### Problem statement
Could you write out the material again, starting with the line with "[Share on LinkedIn] (110, 251)" and going on through the line with "Home (179, 2336)", swapping "Contact" for "Get in touch" and keeping everything else the same?

### Task material
▶

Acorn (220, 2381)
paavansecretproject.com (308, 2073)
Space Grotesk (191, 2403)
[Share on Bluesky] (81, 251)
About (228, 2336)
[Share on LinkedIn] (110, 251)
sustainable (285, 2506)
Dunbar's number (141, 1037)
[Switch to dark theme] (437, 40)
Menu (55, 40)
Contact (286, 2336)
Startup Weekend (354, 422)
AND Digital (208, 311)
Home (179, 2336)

◀
▶

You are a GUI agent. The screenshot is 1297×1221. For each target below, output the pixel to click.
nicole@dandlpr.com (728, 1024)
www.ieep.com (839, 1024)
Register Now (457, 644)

◀

### Written answer
[Share on LinkedIn] (110, 251)
sustainable (285, 2506)
Dunbar's number (141, 1037)
[Switch to dark theme] (437, 40)
Menu (55, 40)
Get in touch (286, 2336)
Startup Weekend (354, 422)
AND Digital (208, 311)
Home (179, 2336)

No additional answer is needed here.